Uemura Sunao, Matsubayashi Hiroyuki, Kiyozumi Yoshimi, Uesaka Katsuhiko, Yamamoto Yusuke, Sasaki Keiko, Abe Masato, Urakami Kenichi, Kusuhara Masatoshi, Yamaguchi Ken
Division of Pathology, Shizuoka Cancer Center, Suntogun, Nagaizumi, Shizuoka, 411-8777, Japan.
Division of Hepato-Biliary-Pancreatic Surgery, Shizuoka Cancer Center, Suntogun, Nagaizumi, Shizuoka, 411-8777, Japan.
Fam Cancer. 2018 Apr;17(2):255-259. doi: 10.1007/s10689-017-0025-7.
A minor fraction of pancreatic ductal adenocarcinoma (PDAC) develops in association with germline mutations of the genes responsible for inherited cancer syndromes. However, the PDAC that has a germline PTEN mutation has not received much attention. Genome-wide whole exome sequencing was performed on germline and somatic DNA from an 82-year-old woman who had developed a solid pancreatic cancer but did not show characteristic findings of PTEN hamartoma tumor syndromes (PHTS). Histology of the resected pancreatic tumor showed unique PDAC findings of primarily dendriform structures and dense fibrous tissue, accompanied by multiple pancreatic intraepithelial neoplasias in the vicinity. The tumor immunohistochemistry revealed a loss of PTEN expression and overexpression of TP53. Exome sequencing revealed a K-ras mutation (p.Gly12Val). Germline exome sequencing revealed a missense mutation of PTEN (p.Arg234Gln), a rare variant with a reported association with cancer development but not with other PHTS phenotypes. To our knowledge, this is the first report of PDAC associated with a germline PTEN mutation, particularly a rare variant (p.Arg234Gln) with cancer risks.

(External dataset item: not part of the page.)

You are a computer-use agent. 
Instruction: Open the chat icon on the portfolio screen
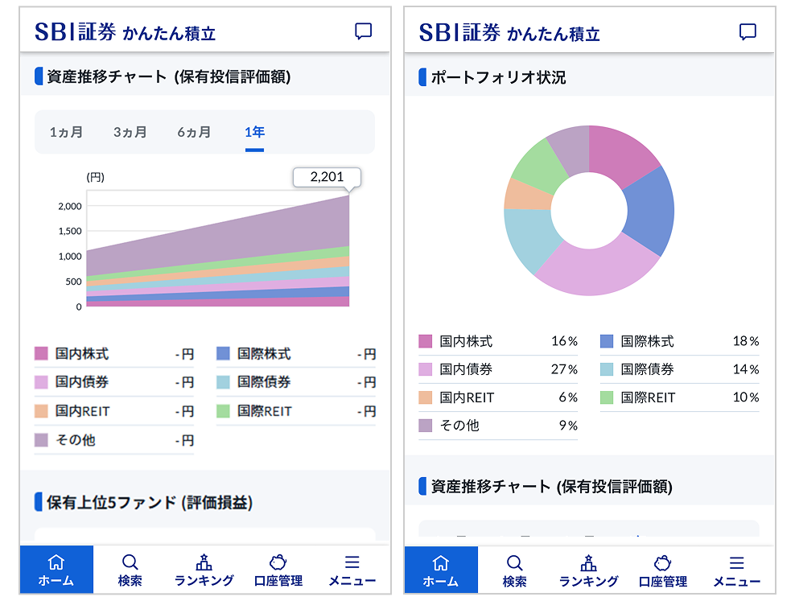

一小部分胰腺导管腺癌(PDAC)与遗传性癌症综合征相关基因的种系突变有关。然而,具有种系PTEN突变的PDAC尚未受到太多关注。对一名82岁患实性胰腺癌但未表现出PTEN错构瘤肿瘤综合征(PHTS)特征性表现的女性的种系和体细胞DNA进行了全基因组外显子组测序。切除的胰腺肿瘤组织学显示出独特的PDAC表现,主要为树枝状结构和致密纤维组织,附近伴有多个胰腺上皮内瘤变。肿瘤免疫组化显示PTEN表达缺失和TP53过表达。外显子组测序显示存在K-ras突变(p.Gly12Val)。种系外显子组测序显示PTEN存在错义突变(p.Arg234Gln),这是一种罕见变异,有报道称其与癌症发生有关,但与其他PHTS表型无关。据我们所知,这是首例与种系PTEN突变相关的PDAC报道,尤其是与癌症风险相关的罕见变异(p.Arg234Gln)。